Через минуту он уже командовал Григорию, чтобы тот собирал всех дворовых, выставлял вино и чтобы все пили за здоровье императрицы Елизаветы. Вместе с тем он тащил все свечи, которые только были в доме, к окнам и зажигал их, устраивая таким образом иллюминацию.
Гремин был уверен, что Митька Жемчугов не спит и где-нибудь участвует в «действе». Ему и самому хотелось скорее отправиться куда-нибудь, чтобы тоже двигаться, кричать, но он еще слишком предавался своей радости и в этой радости ему некогда было одеться.
Он побежал в комнату Жемчугова, чтобы посмотреть на всякий случай, нет ли там Митьки, и, отворив дверь, остолбенел, пораженный. В комнате Митьки сидел, закинув голову и прислонив ее к стене, тот самый молодой человек с великолепными черными глазами, который когда-то принес ему и поставил футляр с табакеркой с зеленым порошком.
Увидев его, молодой человек вскочил и голосом Митьки Жемчугова громко крикнул:
— Дождались мы своего, Василий!
Он сбросил с себя парик, и Гремин увидел, что пред ним действительно стоит Митька.
— Да никак это ты? — воскликнул он.
— Я, брат, я самый! Виват, императрица Елизавета!
Они бросились друг другу в объятия.
— Да как же это так? Что же, ты все видел?
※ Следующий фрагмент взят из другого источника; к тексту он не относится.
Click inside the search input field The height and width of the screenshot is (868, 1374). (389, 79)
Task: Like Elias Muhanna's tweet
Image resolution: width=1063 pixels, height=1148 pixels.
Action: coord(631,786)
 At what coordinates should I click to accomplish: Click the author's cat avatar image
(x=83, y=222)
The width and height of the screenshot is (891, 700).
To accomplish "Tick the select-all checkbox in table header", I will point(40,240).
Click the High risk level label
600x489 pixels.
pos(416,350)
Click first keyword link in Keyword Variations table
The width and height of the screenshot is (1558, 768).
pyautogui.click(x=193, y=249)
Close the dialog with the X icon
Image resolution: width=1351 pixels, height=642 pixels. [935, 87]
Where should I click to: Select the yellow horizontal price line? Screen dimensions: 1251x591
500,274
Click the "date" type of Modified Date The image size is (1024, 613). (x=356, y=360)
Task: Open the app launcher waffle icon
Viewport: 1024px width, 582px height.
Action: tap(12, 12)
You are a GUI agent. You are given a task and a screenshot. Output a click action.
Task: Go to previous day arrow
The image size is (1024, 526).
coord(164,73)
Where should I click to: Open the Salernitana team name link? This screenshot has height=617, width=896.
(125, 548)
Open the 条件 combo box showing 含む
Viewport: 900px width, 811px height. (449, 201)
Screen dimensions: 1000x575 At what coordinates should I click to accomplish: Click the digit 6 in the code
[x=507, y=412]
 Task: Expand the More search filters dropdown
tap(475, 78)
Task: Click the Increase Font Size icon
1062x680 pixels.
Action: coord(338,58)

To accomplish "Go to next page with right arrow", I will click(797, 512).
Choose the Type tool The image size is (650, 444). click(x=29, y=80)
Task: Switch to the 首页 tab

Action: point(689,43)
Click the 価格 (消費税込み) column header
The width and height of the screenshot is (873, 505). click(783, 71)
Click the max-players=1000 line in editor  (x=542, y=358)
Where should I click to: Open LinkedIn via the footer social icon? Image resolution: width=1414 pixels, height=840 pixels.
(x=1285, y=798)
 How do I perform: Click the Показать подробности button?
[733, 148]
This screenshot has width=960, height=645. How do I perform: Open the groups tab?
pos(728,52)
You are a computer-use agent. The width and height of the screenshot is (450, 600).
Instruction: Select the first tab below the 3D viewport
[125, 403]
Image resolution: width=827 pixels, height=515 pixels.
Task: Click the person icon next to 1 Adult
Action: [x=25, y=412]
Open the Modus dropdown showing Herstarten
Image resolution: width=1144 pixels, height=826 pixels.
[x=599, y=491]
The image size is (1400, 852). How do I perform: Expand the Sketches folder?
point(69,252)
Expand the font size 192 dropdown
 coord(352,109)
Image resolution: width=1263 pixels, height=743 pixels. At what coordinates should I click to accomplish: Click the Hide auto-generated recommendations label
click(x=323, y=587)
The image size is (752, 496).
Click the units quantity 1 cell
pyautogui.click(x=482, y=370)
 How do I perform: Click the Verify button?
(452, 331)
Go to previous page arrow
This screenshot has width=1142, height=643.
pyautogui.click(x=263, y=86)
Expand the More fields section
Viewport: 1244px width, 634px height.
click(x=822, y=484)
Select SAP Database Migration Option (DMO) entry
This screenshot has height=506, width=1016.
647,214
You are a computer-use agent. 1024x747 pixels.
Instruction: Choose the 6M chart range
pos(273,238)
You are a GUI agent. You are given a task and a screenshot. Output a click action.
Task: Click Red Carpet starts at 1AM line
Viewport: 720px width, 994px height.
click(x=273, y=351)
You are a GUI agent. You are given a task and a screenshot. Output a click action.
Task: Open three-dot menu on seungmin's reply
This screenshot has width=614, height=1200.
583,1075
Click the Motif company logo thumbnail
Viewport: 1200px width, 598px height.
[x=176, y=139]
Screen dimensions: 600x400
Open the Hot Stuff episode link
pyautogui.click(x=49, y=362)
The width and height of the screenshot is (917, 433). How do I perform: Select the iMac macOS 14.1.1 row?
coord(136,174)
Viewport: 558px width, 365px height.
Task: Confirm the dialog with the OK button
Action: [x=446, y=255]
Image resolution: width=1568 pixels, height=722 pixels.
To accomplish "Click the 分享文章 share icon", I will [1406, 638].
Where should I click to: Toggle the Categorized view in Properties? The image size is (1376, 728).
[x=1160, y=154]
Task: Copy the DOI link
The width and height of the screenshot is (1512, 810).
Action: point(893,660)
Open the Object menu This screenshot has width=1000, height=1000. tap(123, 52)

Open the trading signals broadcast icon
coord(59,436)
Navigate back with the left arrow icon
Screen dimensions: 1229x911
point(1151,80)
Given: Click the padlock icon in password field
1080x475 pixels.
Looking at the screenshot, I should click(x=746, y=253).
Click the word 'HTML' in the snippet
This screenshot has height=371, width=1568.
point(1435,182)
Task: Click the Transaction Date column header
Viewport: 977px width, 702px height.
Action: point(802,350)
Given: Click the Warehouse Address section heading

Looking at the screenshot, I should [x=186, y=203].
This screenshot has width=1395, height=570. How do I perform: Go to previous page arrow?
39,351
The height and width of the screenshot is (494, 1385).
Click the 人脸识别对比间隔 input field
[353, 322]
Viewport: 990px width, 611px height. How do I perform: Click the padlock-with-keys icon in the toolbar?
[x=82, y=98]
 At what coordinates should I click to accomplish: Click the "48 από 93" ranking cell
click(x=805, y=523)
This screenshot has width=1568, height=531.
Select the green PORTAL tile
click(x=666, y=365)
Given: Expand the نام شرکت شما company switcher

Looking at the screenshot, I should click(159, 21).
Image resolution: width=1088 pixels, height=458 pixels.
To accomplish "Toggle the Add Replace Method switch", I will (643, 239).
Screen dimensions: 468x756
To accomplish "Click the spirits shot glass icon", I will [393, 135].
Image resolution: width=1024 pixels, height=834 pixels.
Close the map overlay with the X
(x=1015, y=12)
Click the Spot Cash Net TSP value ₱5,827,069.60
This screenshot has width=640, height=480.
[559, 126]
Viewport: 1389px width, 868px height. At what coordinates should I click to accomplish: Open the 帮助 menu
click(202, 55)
Все знаешь? — заговорил Василий Гаврилович.
— Все видел и все знаю! — впопыхах ответил ему Митька. — Я прибежал сюда, чтобы переодеться и скорее к Груньке во дворец, чтобы не обидели ее, как приближенную бывшей правительницы! А там меня знают только под моим настоящим обличьем!
— Но постой! А что же значит этот твой облик? Ну хорошо; парик можно надеть, но глаза? Как ты изменяешь глаза?
— Для этого есть такая жидкость, которую пускают в глаза; от этого зрачок так расширяется, что весь глаз кажется черным.
— Но ведь ты в таком виде принес мне табакерку. Чего же ты меня дурачил?
— Нет, брат, я тебя не дурачил, а исполнил все, как мне было заповедано моей матерью: она научила меня изменять цвет глаз и этот парик мне дала, и сказала, что, когда умрет Гавриил Мартынович Гремин, я должен прийти в его дом, к наследнику его, то есть к тебе, принести и отдать тебе этот футляр с табакеркой.
— Ну а дальше что?
— Ну а дальше я тоже ничего не знаю.
— И не знаешь, как эта табакерка попала к твоей матери от дяди Гри-Гри?
— Что ты сказал?
— Я говорю: «дядя Гри-Гри». Григория Мартыновича звали на французский манер — Гри-Гри.
Митька поднес руку ко лбу, провел ею несколько раз по голове, вдруг схватил трость с тяжелым набалдашником и ударил ею по висевшему на стене зеркалу.